Emerging technologies in artificial intelligence (AI) frequently draw upon models of human cognition to design computational systems. This essay examines key mappings between human thinking processes and AI components, considering perceptual input, learning mechanisms and reasoning strategies. The discussion adopts a student perspective within the field of emerging technology, acknowledging both the conceptual utility and inherent limitations of such analogies.
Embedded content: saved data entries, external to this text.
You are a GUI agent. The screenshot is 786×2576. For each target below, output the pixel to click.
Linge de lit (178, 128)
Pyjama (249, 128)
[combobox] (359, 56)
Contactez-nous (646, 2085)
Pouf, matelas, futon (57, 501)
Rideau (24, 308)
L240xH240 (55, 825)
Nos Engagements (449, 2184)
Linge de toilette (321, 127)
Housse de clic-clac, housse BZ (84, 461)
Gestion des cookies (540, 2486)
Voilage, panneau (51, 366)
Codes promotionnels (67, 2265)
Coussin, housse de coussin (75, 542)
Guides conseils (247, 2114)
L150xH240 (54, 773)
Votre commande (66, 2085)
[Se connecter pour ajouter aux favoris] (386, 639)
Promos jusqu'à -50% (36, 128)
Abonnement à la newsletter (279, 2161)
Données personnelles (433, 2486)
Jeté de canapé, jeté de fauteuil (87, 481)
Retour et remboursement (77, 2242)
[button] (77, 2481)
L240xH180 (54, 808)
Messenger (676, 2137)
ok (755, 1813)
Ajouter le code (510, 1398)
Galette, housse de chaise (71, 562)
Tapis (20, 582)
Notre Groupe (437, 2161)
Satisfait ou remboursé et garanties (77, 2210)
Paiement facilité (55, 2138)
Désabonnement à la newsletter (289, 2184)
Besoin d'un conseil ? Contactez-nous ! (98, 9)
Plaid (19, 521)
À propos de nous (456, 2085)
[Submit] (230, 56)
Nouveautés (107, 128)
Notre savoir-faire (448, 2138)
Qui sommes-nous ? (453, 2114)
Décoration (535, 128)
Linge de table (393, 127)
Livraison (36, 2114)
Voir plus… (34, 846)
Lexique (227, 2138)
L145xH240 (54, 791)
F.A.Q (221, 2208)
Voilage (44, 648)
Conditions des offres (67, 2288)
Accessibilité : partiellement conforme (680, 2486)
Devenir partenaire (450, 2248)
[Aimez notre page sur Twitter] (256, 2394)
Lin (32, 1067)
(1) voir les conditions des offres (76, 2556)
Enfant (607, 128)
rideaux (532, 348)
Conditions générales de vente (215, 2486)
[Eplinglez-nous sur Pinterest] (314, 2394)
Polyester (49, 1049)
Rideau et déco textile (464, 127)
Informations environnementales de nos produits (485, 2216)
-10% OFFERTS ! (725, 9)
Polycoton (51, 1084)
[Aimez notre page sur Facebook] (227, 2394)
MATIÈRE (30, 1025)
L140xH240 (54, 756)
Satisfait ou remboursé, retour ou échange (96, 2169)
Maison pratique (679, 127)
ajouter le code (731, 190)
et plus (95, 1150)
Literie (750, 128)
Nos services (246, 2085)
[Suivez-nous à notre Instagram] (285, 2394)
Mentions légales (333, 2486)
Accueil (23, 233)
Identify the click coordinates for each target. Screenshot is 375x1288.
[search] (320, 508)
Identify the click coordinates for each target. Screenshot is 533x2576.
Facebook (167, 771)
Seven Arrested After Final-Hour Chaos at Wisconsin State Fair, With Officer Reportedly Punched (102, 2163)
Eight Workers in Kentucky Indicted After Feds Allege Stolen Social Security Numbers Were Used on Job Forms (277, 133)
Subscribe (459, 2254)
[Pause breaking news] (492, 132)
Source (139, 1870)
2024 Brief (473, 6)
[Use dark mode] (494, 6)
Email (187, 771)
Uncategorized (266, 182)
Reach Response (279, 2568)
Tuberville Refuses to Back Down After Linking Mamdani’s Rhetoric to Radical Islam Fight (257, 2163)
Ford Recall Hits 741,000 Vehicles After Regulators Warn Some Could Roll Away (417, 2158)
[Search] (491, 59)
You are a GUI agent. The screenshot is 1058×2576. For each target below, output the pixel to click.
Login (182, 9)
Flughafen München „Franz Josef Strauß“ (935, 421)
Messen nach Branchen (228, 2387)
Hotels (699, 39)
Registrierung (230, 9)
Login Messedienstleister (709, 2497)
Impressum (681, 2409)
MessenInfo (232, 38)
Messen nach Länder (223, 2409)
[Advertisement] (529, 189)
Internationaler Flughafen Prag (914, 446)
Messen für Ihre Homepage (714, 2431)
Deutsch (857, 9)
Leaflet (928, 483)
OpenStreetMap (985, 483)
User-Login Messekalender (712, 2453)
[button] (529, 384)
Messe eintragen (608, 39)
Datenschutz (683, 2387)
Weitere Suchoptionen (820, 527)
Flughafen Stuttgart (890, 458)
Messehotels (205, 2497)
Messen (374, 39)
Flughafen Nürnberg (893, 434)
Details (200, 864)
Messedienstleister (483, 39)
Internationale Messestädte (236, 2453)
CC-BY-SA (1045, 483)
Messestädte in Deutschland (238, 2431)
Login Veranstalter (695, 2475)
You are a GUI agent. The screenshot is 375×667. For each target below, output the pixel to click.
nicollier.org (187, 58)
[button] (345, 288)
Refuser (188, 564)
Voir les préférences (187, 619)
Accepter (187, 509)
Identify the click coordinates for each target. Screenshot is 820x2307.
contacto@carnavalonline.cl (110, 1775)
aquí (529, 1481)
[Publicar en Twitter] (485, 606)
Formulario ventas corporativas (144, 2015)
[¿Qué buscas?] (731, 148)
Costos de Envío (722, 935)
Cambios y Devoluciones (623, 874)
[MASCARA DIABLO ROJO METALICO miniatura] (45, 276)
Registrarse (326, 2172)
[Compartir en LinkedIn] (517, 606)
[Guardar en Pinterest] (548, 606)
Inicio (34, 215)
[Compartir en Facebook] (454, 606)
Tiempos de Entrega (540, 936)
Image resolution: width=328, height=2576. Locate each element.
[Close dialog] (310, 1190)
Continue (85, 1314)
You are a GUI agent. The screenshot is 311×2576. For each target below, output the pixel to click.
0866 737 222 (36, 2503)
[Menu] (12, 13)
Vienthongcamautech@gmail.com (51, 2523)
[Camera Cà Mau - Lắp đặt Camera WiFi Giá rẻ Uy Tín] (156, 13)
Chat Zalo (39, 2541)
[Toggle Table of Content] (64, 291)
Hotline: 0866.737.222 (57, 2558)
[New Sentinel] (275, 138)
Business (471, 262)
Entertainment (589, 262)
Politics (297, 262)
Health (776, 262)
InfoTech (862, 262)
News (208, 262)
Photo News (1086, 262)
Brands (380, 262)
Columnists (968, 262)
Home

Perceptual Input and Sensory Processing
Human perception begins with sensory organs converting external stimuli into neural signals. In AI, this maps onto input layers within artificial neural networks (ANNs), where data such as images or audio are encoded as numerical vectors. Early models by McCulloch and Pitts (1943) established that simplified neuron-like units could perform logical operations, providing a foundational parallel. Contemporary systems, including convolutional neural networks, extend this mapping by extracting hierarchical features much as the visual cortex processes edges before complex objects. However, these implementations remain limited; they lack the contextual adaptability of biological perception and can produce errors when confronted with novel or adversarial inputs.
Memory Formation and Learning
Human memory involves encoding, storage and retrieval, supported by synaptic plasticity. AI replicates aspects of this through weight adjustments in neural architectures during training. Supervised learning algorithms adjust connection strengths to minimise error, analogous to long-term potentiation in the brain. Reinforcement learning further mirrors reward-based decision processes observed in human behaviour. Despite these correspondences, AI memory typically requires large datasets and separate training phases, whereas human learning integrates new information continuously and with far greater sample efficiency (Boden, 2016). This distinction highlights a persistent gap between biological and artificial systems in emerging applications such as continual learning.
Reasoning and Decision-Making
Symbolic reasoning in humans operates through logical manipulation of concepts. Early AI research, notably the physical symbol system hypothesis proposed by Newell and Simon (1976), sought to replicate this via rule-based architectures and search algorithms. Modern hybrid systems combine symbolic modules with statistical learning to address tasks requiring explicit inference. Nevertheless, purely connectionist models often rely on pattern matching rather than genuine causal understanding, limiting their performance on compositional reasoning problems. Emerging research therefore explores neuro-symbolic integration to bridge these approaches, although robust, generalisable implementations remain under development.
Conclusion
The mapping of human thinking to AI components offers productive design principles while revealing significant divergences in efficiency, adaptability and explanatory power. As emerging technologies advance, recognising these constraints supports more realistic expectations and targeted innovation in cognitive modelling.
References
- Boden, M.A. (2016) AI: Its Nature and Future. Oxford: Oxford University Press.
- McCulloch, W.S. and Pitts, W. (1943) A logical calculus of the ideas immanent in nervous activity. Bulletin of Mathematical Biophysics, 5(4), pp. 115–133.
- Newell, A. and Simon, H.A. (1976) Computer science as empirical inquiry: symbols and search. Communications of the ACM, 19(3), pp. 113–126.